- _TAREFA 1_: Indica todas as instituições ou organizações nomeadas no texto sobre a maçonaria em Portugal.
- _TAREFA 2_: Escreve a continuação do texto sobre a maçonaria em Portugal a partir do ponto em que termina.

- _EXCERTO DO TEXTO_:
((
De pernas afastadas, mãos sobre os joelhos, à luz das velas e sobre um chão de linóleo axadrezado branco e preto. E avental. Com óculos de massa pretos e expressão séria. Rafael Esteves Martins diz que gosta de passar despercebido, mas já em 2009, naquelas que tipicamente são reuniões secretas, optou por dar a cara. Com 21 anos, era o segundo mais novo maçon na loja, e deixou-se fotografar — dizia — para pôr as pessoas que o conheciam “a pensar sobre o que será, afinal, a maçonaria”.
A reunião era da Grande Loja Tradicional de Portugal (GLTP), uma das lojas maçónicas mista em Portugal, ainda que não reconhecida pelas outras lojas. À data, o Grão-Mestre do Grande Oriente Lusitano, António Reis, explicava ao Expresso: “A Grande Loja Tradicional de Portugal é uma falsa obediência maçónica que não respeita os requisitos mínimos constitutivos de uma obediência maçónica e que nós não reconhecemos como tal. Não passa de um clube de amigos”.
))
- _REGISTOS_:
((
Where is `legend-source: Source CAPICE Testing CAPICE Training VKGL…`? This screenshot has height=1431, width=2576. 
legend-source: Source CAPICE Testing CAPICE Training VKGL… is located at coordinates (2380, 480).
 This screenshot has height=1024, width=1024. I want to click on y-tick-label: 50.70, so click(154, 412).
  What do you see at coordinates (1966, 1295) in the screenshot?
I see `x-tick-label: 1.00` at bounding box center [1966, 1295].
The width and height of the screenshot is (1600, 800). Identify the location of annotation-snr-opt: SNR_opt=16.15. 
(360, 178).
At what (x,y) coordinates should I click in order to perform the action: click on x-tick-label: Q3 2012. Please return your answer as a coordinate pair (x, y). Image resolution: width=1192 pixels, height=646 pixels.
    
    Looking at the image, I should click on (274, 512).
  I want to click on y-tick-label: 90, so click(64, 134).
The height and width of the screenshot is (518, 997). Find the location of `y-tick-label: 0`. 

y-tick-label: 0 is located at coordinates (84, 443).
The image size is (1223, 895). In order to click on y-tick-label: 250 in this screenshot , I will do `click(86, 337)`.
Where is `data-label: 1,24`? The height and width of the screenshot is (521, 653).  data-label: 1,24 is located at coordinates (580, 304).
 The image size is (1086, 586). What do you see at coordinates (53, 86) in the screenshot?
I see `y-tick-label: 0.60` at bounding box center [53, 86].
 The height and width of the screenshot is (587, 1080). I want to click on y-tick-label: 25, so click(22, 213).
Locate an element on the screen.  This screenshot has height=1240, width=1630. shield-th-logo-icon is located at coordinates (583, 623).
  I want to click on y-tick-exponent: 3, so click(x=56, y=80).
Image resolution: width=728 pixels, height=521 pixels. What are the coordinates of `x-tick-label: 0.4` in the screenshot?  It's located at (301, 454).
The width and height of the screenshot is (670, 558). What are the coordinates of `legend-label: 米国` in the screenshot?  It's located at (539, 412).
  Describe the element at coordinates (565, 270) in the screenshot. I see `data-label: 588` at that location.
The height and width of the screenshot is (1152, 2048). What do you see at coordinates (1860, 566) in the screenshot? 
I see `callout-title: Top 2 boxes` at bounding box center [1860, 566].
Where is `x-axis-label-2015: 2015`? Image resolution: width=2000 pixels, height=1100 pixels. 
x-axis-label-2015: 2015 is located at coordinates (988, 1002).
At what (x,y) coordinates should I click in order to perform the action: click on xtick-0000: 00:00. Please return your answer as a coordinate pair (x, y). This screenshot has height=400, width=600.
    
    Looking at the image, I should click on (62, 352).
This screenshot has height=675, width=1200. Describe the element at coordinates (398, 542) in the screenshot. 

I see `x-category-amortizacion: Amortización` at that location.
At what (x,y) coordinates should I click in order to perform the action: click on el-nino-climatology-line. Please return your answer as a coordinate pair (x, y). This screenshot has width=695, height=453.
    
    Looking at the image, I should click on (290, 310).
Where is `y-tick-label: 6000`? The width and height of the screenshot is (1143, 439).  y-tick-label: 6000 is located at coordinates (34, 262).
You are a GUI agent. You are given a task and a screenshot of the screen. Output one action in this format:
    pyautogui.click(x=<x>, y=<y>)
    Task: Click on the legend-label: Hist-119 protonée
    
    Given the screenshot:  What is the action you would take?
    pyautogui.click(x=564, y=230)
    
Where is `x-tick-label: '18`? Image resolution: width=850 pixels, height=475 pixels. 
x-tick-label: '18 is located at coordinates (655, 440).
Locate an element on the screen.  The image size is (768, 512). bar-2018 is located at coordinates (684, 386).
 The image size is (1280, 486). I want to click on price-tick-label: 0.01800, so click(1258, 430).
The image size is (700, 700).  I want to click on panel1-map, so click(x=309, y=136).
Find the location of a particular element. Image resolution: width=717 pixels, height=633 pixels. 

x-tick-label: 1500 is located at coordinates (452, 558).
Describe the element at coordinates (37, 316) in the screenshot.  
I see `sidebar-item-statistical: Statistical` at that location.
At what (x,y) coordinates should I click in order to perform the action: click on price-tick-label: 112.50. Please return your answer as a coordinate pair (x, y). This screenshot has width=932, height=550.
))
- _RESPOSTA FINAL 1_:
- Grande Loja Tradicional de Portugal (GLTP)
- Grande Oriente Lusitano
- Expresso

- _RESPOSTA FINAL 2_:
Mas nem isso impedia as reuniões da GLTP. Rafael, na altura com 21 anos, tinha sido iniciado há dois. A porta de entrada foi a amizade com o filho mais novo do casal Olinda e Pedro Pinto, ambos maçons. Se há dez anos dizia ao semanário que o objetivo de dar a cara era também pôr as pessoas “a pensar sobre o que será, afinal, a Maçonaria”, agora diz ao Observador que acabou por abandonar a ordem maçónica pouco tempo depois porque percebeu “que não era o que achava que seria”.
Sem se alongar em explicações, remetendo para a estrutura da GLTP qualquer questão, Rafael Esteves Martins diz que não se recorda exatamente da data de saída, mas aponta para “2011 ou 2012” — e notou que “foi parte” da sua vida mas que se resumia a “um facto do passado” que, frisa, agora tem pouca importância.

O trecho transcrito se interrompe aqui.